## Исходный текст
+ + + + +

Карл XI

Поделись знанием:
(перенаправлено с «Карл XI Шведский»)
Перейти к: навигация, поиск
Карл XI
Karl XI<tr><td colspan="2" style="text-align: center; border-top: solid darkgray 1px;"></td></tr>
Король Швеции
23 февраля 1660 — 15 апреля 1697
Коронация: 28 сентября 1675
Предшественник: Карл X Густав
Преемник: Карл XII
 
Рождение: 24 ноября 1655(1655-11-24)
замок Тре Крунур, Стокгольм
Смерть: 15 апреля 1697(1697-04-15) (41 год)
замок Тре Крунур, Стокгольм
Место погребения: Риддархольмская церковь, Стокгольм
Род: Пфальц-Цвейбрюккен
Отец: Карл X Густав
Мать: Гедвига Элеонора Шлезвиг-Гольштейн-Готторпская
Супруга: Ульрика Элеонора Датская
Дети: Карл XII

Карл XI (швед. Karl XI, 24 ноября 1655, замок Тре Крунур, Стокгольм — 15 апреля 1697, там же) — король Швеции c 1660 по 1697 (самостоятельно с 1672), из Пфальц-Цвайбрюккенской династии. Сын Карла X и Гедвиги Элеоноры Гольштейн-Готторпской.





Регентство

Во время его несовершеннолетия страной управляли Магнус Делагарди и регентский совет; они поспешили заключить мир со всеми соседними державами, с которыми воевал Карл X. В 1660 году был заключён мирный договор в Оливе между Швецией и Польшей, в котором приняли участие и Бранденбург, и император: Ливония была формально уступлена Швеции, и польский король навсегда отказался от своих притязаний на шведский престол. В Копенгагене был заключён мир между Швецией и Данией, в 1661 году в Кардисе — между Швецией и Россией. Внешняя политика Швеции во время регентства колебалась между Францией и её врагами — Англией и Голландией; внутри государство терпело от смут и беспорядков.

+ + + + +

[Записи о расположении объектов]
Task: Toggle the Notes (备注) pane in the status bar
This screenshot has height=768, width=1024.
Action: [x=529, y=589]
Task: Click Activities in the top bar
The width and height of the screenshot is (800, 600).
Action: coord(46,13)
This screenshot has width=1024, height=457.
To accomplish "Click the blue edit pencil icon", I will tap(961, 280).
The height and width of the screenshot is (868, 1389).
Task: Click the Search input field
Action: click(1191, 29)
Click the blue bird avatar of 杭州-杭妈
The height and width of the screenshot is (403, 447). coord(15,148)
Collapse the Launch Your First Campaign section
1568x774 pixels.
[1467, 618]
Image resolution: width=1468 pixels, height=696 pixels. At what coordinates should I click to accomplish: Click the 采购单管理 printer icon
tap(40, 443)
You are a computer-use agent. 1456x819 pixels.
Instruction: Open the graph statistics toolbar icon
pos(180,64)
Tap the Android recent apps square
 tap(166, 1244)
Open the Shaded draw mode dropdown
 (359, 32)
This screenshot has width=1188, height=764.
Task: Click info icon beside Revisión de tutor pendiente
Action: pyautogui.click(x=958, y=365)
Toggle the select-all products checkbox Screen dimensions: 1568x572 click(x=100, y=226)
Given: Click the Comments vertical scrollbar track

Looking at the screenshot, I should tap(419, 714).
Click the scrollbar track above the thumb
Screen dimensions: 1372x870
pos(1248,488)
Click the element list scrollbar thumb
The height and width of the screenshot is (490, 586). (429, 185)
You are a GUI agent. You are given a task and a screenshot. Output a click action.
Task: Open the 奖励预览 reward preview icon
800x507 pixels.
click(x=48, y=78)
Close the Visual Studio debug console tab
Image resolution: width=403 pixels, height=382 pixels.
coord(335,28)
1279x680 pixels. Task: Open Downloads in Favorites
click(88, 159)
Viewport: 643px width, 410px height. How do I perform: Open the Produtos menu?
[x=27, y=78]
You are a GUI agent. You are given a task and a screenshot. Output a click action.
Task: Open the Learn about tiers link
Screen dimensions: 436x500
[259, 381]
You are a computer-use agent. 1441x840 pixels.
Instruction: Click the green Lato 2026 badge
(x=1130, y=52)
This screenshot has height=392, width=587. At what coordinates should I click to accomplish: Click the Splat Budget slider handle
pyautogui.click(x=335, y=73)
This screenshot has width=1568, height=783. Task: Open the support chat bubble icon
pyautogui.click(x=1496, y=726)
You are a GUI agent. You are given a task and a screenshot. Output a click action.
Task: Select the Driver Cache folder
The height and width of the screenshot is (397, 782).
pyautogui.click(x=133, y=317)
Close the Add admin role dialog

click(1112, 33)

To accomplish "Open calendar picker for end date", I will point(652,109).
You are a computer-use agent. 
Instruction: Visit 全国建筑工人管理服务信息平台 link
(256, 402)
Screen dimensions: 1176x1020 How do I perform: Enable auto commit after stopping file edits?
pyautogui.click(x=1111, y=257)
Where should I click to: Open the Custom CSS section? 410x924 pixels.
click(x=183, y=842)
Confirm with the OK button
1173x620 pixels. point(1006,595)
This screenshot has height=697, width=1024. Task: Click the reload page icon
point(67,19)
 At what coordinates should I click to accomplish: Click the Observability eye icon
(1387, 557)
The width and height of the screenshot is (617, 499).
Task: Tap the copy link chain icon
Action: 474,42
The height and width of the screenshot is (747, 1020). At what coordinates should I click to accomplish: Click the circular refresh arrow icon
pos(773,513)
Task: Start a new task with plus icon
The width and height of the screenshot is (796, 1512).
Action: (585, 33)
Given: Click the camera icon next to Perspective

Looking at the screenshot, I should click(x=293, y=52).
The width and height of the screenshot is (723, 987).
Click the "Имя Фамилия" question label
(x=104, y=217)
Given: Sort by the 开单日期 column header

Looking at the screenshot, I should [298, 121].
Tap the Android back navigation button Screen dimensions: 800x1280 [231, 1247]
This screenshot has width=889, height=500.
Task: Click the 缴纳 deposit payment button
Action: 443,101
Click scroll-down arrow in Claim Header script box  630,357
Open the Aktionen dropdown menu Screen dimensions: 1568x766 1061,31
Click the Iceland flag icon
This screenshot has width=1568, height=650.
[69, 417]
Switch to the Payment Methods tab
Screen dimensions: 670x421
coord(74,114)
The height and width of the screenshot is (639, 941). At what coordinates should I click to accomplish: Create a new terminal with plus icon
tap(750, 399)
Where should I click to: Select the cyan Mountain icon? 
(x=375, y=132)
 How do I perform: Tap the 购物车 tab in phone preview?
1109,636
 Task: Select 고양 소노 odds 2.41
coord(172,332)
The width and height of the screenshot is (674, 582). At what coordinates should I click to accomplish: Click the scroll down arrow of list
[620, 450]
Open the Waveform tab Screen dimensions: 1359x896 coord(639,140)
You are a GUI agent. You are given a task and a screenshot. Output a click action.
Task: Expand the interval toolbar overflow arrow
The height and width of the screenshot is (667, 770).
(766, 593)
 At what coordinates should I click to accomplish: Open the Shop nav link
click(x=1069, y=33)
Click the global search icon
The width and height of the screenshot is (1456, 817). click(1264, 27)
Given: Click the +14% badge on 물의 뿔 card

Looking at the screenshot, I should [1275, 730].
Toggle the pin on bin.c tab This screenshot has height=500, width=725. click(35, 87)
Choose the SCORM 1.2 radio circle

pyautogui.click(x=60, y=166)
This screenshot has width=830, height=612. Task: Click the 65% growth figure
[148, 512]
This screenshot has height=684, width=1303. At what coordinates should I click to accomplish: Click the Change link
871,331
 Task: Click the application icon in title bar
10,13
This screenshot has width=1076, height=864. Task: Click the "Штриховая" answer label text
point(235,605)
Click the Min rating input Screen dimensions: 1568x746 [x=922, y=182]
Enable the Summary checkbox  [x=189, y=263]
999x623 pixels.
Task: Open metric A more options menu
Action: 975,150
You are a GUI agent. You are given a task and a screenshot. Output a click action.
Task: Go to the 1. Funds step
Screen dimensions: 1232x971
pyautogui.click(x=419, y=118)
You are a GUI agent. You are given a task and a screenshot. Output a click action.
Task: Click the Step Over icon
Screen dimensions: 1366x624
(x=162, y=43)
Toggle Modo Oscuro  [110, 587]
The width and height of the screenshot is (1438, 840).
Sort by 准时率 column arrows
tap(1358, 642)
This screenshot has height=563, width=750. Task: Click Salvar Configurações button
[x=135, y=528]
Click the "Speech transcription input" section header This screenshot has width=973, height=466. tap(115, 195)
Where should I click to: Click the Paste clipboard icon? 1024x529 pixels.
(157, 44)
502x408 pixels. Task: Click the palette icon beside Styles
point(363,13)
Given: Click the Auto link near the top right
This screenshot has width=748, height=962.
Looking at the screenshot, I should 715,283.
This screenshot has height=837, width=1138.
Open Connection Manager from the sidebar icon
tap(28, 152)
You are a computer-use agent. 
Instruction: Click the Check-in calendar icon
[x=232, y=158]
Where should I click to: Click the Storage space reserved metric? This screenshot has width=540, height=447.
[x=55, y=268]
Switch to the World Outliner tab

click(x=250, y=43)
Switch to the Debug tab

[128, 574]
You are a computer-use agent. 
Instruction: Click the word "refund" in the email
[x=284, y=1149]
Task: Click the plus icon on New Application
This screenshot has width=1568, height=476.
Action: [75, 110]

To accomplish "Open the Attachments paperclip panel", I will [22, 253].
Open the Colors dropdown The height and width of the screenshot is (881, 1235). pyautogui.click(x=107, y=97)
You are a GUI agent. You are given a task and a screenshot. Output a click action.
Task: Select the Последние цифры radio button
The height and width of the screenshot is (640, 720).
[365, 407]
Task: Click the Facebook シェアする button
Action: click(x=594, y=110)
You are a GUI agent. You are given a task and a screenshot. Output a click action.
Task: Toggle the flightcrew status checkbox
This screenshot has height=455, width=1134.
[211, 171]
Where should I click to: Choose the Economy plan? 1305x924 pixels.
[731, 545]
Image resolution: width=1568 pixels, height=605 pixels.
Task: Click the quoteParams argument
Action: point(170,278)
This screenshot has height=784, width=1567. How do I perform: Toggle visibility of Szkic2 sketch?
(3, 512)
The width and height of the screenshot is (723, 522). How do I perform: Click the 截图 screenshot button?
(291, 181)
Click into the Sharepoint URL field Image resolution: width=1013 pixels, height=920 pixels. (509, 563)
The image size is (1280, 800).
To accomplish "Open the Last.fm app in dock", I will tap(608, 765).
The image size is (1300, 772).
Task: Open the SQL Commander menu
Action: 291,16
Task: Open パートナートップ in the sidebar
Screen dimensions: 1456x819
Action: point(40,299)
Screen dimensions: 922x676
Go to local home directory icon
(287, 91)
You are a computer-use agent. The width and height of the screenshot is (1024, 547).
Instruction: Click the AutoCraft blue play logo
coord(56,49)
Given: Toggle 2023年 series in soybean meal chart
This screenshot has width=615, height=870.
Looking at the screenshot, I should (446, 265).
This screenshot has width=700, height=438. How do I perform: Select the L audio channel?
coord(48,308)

+ + + + +

## Задание 1
Перепишите фрагмент статьи о Карле XI начиная со слов «Перейти к: навигация, поиск» и заканчивая словами «1697(1697-04-15) (41 год)», подставив «Наследник» вместо «Преемник».
## Задание 2
Воспроизведите без изменений строки записей: начните со строки, содержащей «Where should I click to: Select», и закончите строкой, содержащей «Open the Waveform», включая обе.
Статья о Карле XI и записи никак не связаны друг с другом.

## Решение 1
Перейти к: навигация, поиск
Карл XI
Karl XI<tr><td colspan="2" style="text-align: center; border-top: solid darkgray 1px;"></td></tr>
Король Швеции
23 февраля 1660 — 15 апреля 1697
Коронация: 28 сентября 1675
Предшественник: Карл X Густав
Наследник: Карл XII
 
Рождение: 24 ноября 1655(1655-11-24)
замок Тре Крунур, Стокгольм
Смерть: 15 апреля 1697(1697-04-15) (41 год)

## Решение 2
Where should I click to: Select the cyan Mountain icon? 
(x=375, y=132)
 How do I perform: Tap the 购物车 tab in phone preview?
1109,636
 Task: Select 고양 소노 odds 2.41
coord(172,332)
The width and height of the screenshot is (674, 582). At what coordinates should I click to accomplish: Click the scroll down arrow of list
[620, 450]
Open the Waveform tab Screen dimensions: 1359x896 coord(639,140)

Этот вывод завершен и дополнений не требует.